宝铃回答:“我只是说,婴儿时期的我感受到母体所处的位置,就在扎什伦布寺内。可是,我是在香港的孤儿院长大的,从降生至三岁前,我的记忆一片空白。引起这种空白的,是一幅很著名的唐卡。”
这次,连关文也忍不住:“唐卡?为什么是唐卡?”
宝铃苦笑:“对呀,我知道这些话就算说出来,你们也不一定相信,可是……我在母体中的时候,拥有与成年人同样的听力与思维能力。有一次,我醒着,忽然听见有人说——‘镇魔图已经偷回来了,明天一早,我再把它还回去’……”
天鹫大师骇然出声:“什么?什么镇魔图?”
宝铃摇头:“你问我,我也回答不出。现在我只是个讲述者。而且,我的记忆在这里发生了极大的转折。在很遥远的地方,有个女人在呼唤我的名字——”
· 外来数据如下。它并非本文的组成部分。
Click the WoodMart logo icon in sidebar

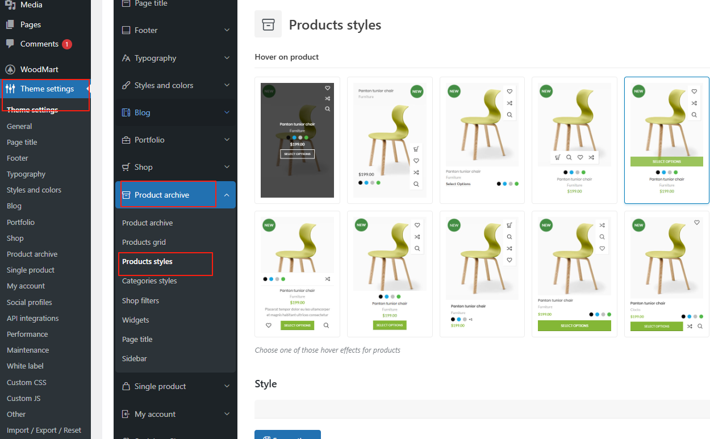(x=10, y=69)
“是哪个名字?是从前的名字‘朝歌’?对吗?”关文自问自答。
宝铃点头:“没错,她一遍一遍叫着我的名字,声音妩媚妖娆。她要我到她身边去,并且在遥远的地方向我招手。我看不清她,只能看到模糊的影子。最先,我没有任何警惕心,曾经冒然答应了一声,但就在那一瞬间,她的手突破了空间界限,一下子伸到了我面前,尖锐的指甲像五把小刀,险些就刺中了我的心脏。我感受到了危险,心惊胆战地闭嘴,不敢发出任何动静。我不敢再睡,总是处于半睡半醒之间,小心地分散心思,不敢再向远处看。我的记忆从这里断开,再次有了记忆的时候,已经是在香港的孤儿院里,成了一个无父无母的孤儿。”
关文长长地吁出一口气,故意笑笑,分散宝铃的愁思:“这故事真够离奇的,你带着前世记忆来到这一轮回,没想到即使是在母体中,也会遭到诱惑追杀。不知道你失忆的那段时间里又发生了什么,竟然导致父母双双离去?”
这些回忆是极度痛苦的,关文听宝铃如此吃力地叙述,心中很是不忍。
“为什么不问我抛撒碎片的原因?”宝铃率先转换话题。
“为什么?”关文问。
“因为我忽然想通了,毁灭唐卡的人正是绘制唐卡的人,他的真正目的是告诉后辈,‘镇魔’是完全错误的行动。如果保留真正的唐卡,就会对后辈们造成误导,以为魔女已经被永久镇压,自此可以高枕无忧。”
宝铃的这些话,与关文的思路完全一致,使他大感欣慰。
“那么,镇魔图呢?为什么有人千辛万苦把那东西保留下来?”天鹫大师不服。
关文一笑:“大师,绘画艺术界有这么一条潜规则,如果有人认出了赝品,只要不牵扯到自己的利益,就一定不要点破,因为那样会砸了同行的饭碗。罗布林卡遗物发掘过程中,西藏镇魔图的出现是一件轰动西藏的大事,在一大片歌功颂德的赞美声中,偶尔有人提出疑议,瞬间就会被湮没在喝彩声中。”
天鹫大师黯然长叹:“我拥有的这些呢?费了那么多精力,又搭上好几个朋友的性命,如果到头来,它们也是假的,我还有什么脸面活下去?”
他终于低下了高傲的头颅,满脸都是追悔不及的表情。人之将死,其言也善,他看到了自己的未来,知道自己濒临死亡结局,过往今生,全都变得豁达起来。
其实这个世界上有很多人都是这样的,死到临头,才知道后悔。当他率领五国十二寺的智者们问难于扎什伦布寺时,是何等豪侠风光,何等英雄气概?只过了几天,便急转直下,做了他人的阶下囚、盘中餐。
“我能够拼合它们。”宝铃说,“在某些段梦境段落里,我曾经亲眼看见过西藏镇魔图。大师,这些碎片当然都是真的,但是拼合的关键,并不在于碎片的边界形状,而是将其重新塑造为一种立体形状。我们要做的,就是把碎片拼成一个立体的魔女,恢复唐卡的本来模样——”
“真的可以吗?”天鹫大师眼中又有希望之光闪闪烁烁,“你——我不知该怎么称呼你,是叫你朝歌公主呢?还是——”
“叫我宝铃就可以了。”宝铃的精神已经恢复,刚才苍白惨淡的脸也逐渐有了血色。